Mais do que os fastidiosos e intermináveis museus de arte, os lugares históricos intimistas servem melhor a minha expectativa (os Cabinet War Room é o meu museu favorito até à data). Pedi o livro emprestado à Rita e mal se proporcionou, mergulhei na leitura.

Talvez não tenha sido mau ler este livro em adulto. O seu interesse é inquestionável e ultrapassa sobejamente a qualidade literária do texto. Não que eu esperasse uma obra prima literária mas o realismo, a inocência, a crueza com que uma jovem de treze anos expõe as imperfeições de cada ser que viveu no anexo onde se escondia da perseguição dos nazis dado ser judia, e sobretudo, os sonhos que projectava, fazem deste livro um testemunho poderoso e dramático. Estes, os sonhos, foram o que mais me custou a ler: as suas palavras acerca dos filhos que esperava ter, como tudo iria ser diferente quando saísse do esconderijo, a vida projectada como professora ou escritora… sabemos não estarmos a ler ficção; sabemos também o destino das pessoas (Anne e a irmã, Margot, morreram em Bergen-Belsen de febre Tifóide; a mãe morreu à fome) que vivem neste diário e no anexo de Amesterdão durante dois anos.
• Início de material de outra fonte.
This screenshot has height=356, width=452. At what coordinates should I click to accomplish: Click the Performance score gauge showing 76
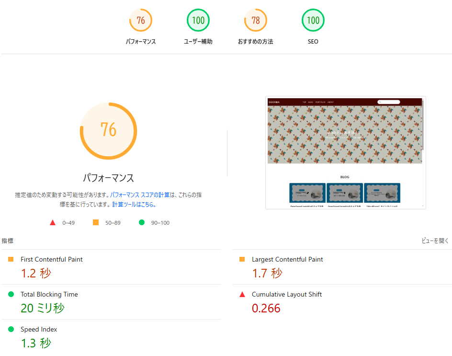point(140,21)
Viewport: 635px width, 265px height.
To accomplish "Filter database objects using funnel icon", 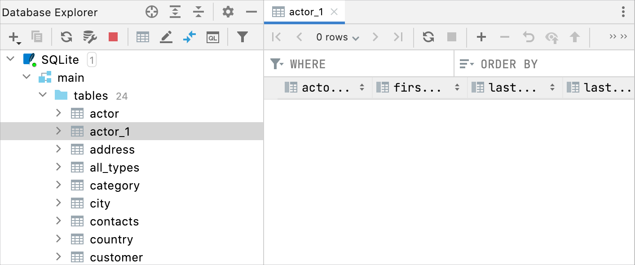I will pyautogui.click(x=243, y=37).
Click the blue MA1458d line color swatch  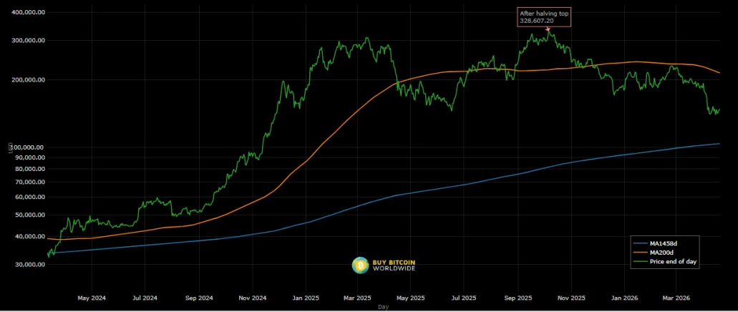click(641, 243)
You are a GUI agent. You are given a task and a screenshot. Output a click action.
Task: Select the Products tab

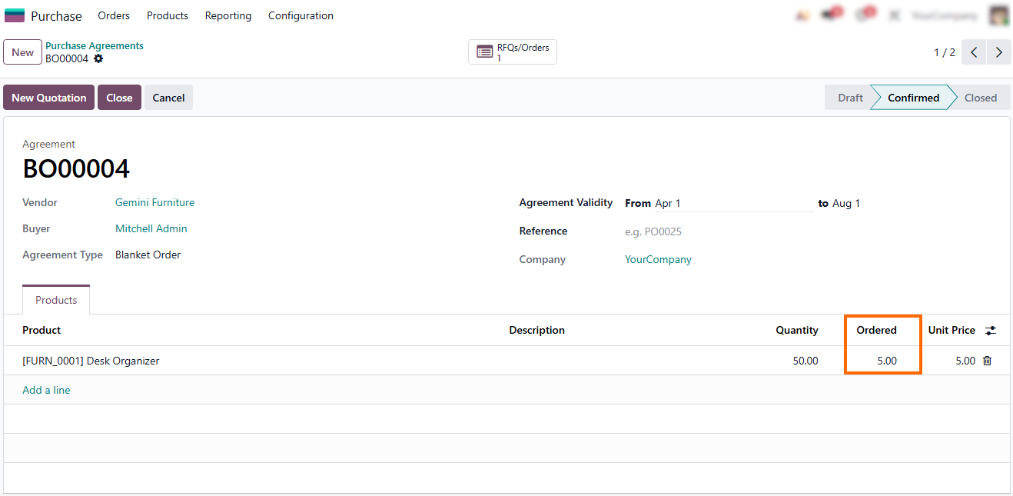pyautogui.click(x=56, y=300)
A relação difícil com a mãe, sem censuras, o amor e idolatria pelo pai, a difícil convivência de oito pessoas num espaço tão diminuto, o medo, e o horror pelo pouco que sabiam do que lá fora ia acontecendo aos seus… o rádio que trazia as notícias de Londres, do norte de África ou da capitulação da Itália, e o diário onde ia registando tudo nas condições desumanas que lhes calharam, ainda assim infinitamente mais humanas do que as de muitos companheiros de Fé.
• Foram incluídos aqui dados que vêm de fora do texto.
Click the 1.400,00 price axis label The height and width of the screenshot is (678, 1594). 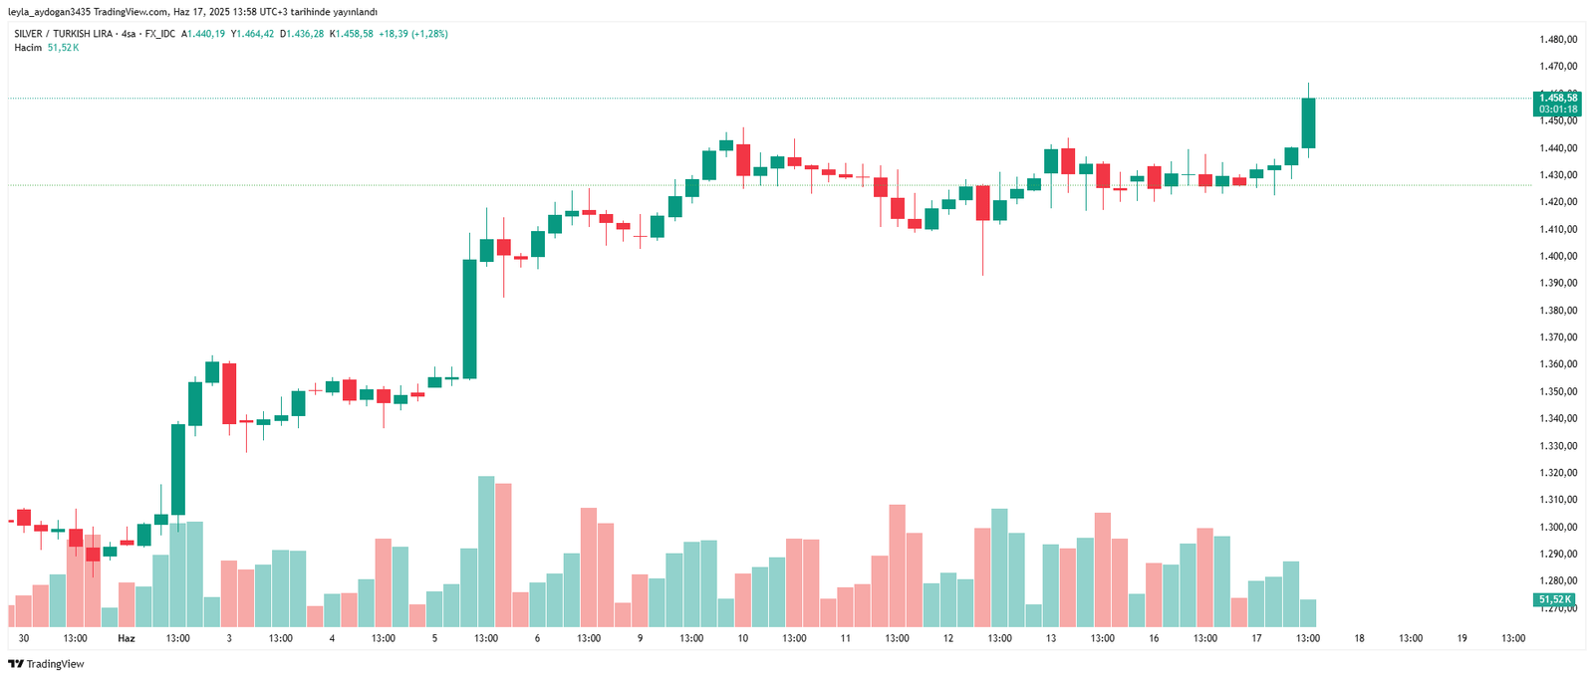[x=1558, y=256]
Depois, há a inocência de uma menina acabada de fazer treze anos que cresce na sua ingenuidade (no final do texto tem quinze), questionando-se acerca dos crescidos, do sexo, do amor, e a si mesma (as “duas Annes”). Anne Frank torna-se uma personalidade fascinante na descrição que faz de si própria, muitas vezes sem que de tal tenha noção.
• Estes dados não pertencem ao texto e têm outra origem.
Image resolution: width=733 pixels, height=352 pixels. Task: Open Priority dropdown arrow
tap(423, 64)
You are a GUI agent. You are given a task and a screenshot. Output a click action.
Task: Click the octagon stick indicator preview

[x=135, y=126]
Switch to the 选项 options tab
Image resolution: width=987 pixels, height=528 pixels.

Por último, ao contrário da ficção, o quotidiano tem muitos aspectos desinteressantes, a que um escritor experimentado quase sempre poupa o leitor – o balde a transbordar de merda dos habitantes do anexo porque a canalização estava com problemas, por exemplo – mas é esse realismo que nos aproxima das pessoas que ali vivem, gente como nós, mas que se viram votadas à clausura.

Otto Frank, o pai de Anne, foi o único sobrevivente da família. Quão difícil terá sido a sua vida, e quanta nobreza em ter retirado as partes (presentes na edição que li) em que Anne expõe sem filtro o que pensa da mãe? E aqueles que em volta foram ajudando as duas famílias escondidas? Miep, Bep, Mr. Kleiman e Mr. Kugler. Talvez a verdadeira medida do amor ao próximo seja, não a ajuda que dedicamos ao outro, mas o que arriscamos de nós próprios nessa entrega.

Anne Frank queixa-se muito, mas também fala da sorte que tem comparada com a de outros judeus. Faltou-lhe (a quase todos eles) aquela pontinha de sorte para poderem dizer que tinha valido a pena a espera. Para nós valeu, pelo tocante testemunho que Anne deixou. Talvez para eles também tenha valido, ainda que por uns ínfimos dois anos.

O Diário de Anne Frank não é um grande livro: é uma obra monumental. Talvez devêssemos de vez em quando ler qualquer coisa assim para nos lembrarmos da sorte que temos e que tantas vezes esquecemos.